Requirement: Repeat the lines that begin at the line containing "Click Show All Commands on welcome screen" and stop after the line containing "I will point(313,48).", swapping "welcome screen" for "start page" and changing nothing else.

[Provided records start]

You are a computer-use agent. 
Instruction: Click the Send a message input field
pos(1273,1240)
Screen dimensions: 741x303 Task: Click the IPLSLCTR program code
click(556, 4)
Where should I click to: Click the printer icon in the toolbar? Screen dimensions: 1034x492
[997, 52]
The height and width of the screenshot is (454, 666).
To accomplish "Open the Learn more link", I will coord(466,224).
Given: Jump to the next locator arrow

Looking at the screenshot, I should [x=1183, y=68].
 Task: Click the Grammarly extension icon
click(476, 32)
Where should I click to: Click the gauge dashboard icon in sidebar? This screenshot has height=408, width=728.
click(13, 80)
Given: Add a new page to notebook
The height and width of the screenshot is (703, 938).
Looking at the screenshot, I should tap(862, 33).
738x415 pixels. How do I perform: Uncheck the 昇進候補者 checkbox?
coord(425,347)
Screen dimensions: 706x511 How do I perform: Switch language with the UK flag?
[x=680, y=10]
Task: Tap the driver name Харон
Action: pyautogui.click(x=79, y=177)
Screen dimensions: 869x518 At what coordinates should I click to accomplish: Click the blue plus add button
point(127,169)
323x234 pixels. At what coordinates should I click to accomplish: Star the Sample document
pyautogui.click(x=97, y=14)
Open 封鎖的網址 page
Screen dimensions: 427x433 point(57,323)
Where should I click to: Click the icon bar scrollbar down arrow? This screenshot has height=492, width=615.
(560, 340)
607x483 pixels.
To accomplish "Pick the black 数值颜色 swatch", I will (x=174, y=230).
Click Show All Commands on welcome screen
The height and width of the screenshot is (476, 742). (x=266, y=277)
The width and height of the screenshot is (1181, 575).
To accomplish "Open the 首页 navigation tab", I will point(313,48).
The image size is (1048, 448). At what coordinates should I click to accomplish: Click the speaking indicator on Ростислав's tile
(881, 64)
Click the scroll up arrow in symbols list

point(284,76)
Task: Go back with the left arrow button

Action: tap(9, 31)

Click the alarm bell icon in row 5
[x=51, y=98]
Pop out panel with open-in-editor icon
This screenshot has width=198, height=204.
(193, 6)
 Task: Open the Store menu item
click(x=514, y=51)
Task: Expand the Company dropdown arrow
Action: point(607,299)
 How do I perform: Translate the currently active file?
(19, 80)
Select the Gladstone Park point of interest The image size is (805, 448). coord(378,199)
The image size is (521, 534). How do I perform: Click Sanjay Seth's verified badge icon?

[Provided records end]

Task output:
Click Show All Commands on start page
The height and width of the screenshot is (476, 742). (x=266, y=277)
The width and height of the screenshot is (1181, 575).
To accomplish "Open the 首页 navigation tab", I will point(313,48).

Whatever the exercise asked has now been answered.